[Begin Excerpt]

Retired electrical engineer Ralph Zbarsky donated more than 40 Second World War letters written by his uncle to the Naval Museum at CFB Esquimalt on Friday.

Retired electrical engineer Ralph Zbarsky donated more than 40 Second World War letters written by his uncle to the Naval Museum at CFB Esquimalt on Friday.

But Zbarsky will keep the one postmarked April 16, 1945, the day his Uncle Ralph died when his ship, HMCS Esquimalt, was torpedoed and sank less than 24 hours after leaving Halifax for an anti-submarine patrol. The uncle was 21 and sent the letter to his parents.

The letter has never been opened or read and Zbarsky said he has no plans to violate that trust. It was left unopened by both his grandparents in Saskatchewan and later by his own father. It will remain in the family as a reminder of a life sacrificed and never completed.

“He [Uncle Ralph] volunteered when he was 17 and he lost his life, and it was such a tragedy that it was never dealt with by the family in any depth,” said Zbarsky, of Vancouver.

[End Excerpt]
[Begin Available data]

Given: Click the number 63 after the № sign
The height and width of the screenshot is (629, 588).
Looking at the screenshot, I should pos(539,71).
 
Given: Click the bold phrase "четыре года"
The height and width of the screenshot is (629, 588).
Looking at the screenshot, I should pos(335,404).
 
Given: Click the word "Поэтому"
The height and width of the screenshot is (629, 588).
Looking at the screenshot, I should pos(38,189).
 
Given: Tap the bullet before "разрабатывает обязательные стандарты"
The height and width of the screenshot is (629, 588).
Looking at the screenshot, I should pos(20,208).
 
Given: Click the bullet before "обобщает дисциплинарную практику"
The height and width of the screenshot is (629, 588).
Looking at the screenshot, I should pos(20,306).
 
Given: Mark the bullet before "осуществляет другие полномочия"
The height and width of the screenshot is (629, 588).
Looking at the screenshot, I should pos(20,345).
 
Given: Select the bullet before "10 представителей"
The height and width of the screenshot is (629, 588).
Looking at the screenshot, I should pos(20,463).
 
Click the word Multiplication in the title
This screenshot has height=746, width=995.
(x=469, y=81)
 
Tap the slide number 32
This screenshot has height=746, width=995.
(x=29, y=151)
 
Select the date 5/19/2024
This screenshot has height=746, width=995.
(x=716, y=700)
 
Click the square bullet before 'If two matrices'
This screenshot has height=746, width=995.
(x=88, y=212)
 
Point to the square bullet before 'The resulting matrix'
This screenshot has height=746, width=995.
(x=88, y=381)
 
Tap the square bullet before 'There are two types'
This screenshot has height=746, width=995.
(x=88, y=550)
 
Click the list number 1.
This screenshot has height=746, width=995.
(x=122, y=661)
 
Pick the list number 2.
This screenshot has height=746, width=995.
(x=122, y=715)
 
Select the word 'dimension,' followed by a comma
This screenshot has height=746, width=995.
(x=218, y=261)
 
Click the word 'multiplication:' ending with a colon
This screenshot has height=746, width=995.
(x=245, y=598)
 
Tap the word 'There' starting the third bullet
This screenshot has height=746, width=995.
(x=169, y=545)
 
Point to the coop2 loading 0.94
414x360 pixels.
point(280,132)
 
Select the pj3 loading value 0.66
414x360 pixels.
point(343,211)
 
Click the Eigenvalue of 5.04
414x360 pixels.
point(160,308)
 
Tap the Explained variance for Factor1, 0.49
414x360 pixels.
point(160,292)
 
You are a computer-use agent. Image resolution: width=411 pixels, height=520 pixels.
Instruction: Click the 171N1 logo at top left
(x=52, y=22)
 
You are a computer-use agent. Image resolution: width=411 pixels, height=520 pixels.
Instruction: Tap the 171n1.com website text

[End Available data]

## Exercises
• 1. Answer these questions about the article on the wartime letters:
(a) How many letters did Ralph Zbarsky donate, and to which museum?
(b) How old was his uncle when HMCS Esquimalt sank?
(c) Where did Zbarsky's grandparents live?
• 2. Please copy the lines in the entries above from the line containing "Tap the slide number 32" up to and including the line containing "(x=88, y=381)".

## Expected results
• 1.
(a) More than 40, to the Naval Museum at CFB Esquimalt.
(b) 21.
(c) Saskatchewan.

• 2.
Tap the slide number 32
This screenshot has height=746, width=995.
(x=29, y=151)
 
Select the date 5/19/2024
This screenshot has height=746, width=995.
(x=716, y=700)
 
Click the square bullet before 'If two matrices'
This screenshot has height=746, width=995.
(x=88, y=212)
 
Point to the square bullet before 'The resulting matrix'
This screenshot has height=746, width=995.
(x=88, y=381)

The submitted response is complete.